Всю ночь во сне сображал, как ехать, да что прихватить с собою, да как бы не забыть самое нужное, туманно представляя дорогу к Есенину, деревню Константиново, стоящую где-то за Рязанью на крутом берегу Оки, и в этих постоянных видениях отчего-то томился душою, как будто предстояло мне необычное путешествие, полное приключений.

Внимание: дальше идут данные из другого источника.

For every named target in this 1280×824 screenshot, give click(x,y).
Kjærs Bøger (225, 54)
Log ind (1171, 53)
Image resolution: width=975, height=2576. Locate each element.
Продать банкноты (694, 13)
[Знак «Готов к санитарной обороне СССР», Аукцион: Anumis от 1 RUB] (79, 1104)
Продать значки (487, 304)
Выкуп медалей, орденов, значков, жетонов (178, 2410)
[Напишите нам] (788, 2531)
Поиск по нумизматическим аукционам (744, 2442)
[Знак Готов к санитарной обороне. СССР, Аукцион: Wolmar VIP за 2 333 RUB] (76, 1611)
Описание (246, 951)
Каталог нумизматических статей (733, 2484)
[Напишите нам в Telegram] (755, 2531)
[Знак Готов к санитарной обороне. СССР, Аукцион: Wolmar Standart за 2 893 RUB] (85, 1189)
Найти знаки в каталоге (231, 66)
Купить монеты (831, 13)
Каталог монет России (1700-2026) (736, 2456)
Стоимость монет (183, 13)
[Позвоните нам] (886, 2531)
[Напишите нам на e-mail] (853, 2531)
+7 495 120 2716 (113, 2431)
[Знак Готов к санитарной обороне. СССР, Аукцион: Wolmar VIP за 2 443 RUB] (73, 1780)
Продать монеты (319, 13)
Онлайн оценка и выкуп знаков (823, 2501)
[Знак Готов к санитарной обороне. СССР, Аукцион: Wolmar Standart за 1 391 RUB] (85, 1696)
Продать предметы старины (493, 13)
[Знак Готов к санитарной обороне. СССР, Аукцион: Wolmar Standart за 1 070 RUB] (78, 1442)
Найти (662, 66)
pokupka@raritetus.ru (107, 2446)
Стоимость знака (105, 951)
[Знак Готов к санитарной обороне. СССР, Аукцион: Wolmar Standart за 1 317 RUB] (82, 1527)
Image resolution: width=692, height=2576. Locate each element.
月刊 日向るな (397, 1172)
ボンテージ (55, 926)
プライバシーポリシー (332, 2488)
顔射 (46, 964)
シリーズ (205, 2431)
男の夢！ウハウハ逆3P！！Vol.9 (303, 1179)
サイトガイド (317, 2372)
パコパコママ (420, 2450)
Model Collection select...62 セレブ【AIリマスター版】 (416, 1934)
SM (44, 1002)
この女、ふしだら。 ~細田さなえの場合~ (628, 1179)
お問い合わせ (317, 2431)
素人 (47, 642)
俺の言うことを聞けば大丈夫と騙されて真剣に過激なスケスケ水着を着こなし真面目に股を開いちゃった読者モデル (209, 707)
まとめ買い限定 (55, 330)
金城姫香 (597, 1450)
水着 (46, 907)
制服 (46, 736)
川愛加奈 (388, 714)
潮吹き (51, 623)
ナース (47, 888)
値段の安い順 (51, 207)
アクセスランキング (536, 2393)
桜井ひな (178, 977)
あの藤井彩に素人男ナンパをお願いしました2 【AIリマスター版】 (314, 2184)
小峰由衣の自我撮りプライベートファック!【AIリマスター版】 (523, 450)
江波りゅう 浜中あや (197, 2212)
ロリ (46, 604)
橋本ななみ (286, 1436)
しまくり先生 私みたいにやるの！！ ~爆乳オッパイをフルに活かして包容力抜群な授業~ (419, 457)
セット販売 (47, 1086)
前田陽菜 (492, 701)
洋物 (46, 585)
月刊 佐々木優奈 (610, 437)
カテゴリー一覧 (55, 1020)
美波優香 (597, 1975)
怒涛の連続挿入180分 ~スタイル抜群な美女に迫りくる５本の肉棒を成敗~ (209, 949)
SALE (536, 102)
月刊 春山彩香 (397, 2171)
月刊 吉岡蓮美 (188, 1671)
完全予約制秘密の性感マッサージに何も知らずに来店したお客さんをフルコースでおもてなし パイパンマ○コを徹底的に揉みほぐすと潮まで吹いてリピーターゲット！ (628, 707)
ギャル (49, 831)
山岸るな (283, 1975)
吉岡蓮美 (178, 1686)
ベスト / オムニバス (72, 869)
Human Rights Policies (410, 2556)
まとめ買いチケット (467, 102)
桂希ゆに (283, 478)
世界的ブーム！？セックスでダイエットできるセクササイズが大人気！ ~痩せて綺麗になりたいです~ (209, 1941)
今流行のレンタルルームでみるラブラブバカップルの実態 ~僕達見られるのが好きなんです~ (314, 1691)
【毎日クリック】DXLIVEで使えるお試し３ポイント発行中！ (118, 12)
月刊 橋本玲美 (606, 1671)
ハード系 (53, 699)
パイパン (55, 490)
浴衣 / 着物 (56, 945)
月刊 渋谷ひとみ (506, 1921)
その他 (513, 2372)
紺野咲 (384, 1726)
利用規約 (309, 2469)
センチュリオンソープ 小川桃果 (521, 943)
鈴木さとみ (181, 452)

А наутро Васяка спрятал угрюмый взгляд, покатал желваки и ехать "к братцу Сергуньке" вдруг наотрез отказался. Все уговоры отскакивали, а по оперхавшим губам с налипшими порошинками махорки, по тоскливым потерянным глазам я понимал, что Васькины мысли только о рюмке, парня "грузит" похмелье. А я-то, дурья башка, обнадеялся, хотя и знал переменчивость соседа, любящего в подпитии вскричать: "Серёжка Есенин, друг мой сердешный!.. Приведите меня к нему, я хочу видеть этого человека!"… Ах ты, вертешка, ах ты, вьюн, подставил мне ножку! Но мне-то куда отступать?..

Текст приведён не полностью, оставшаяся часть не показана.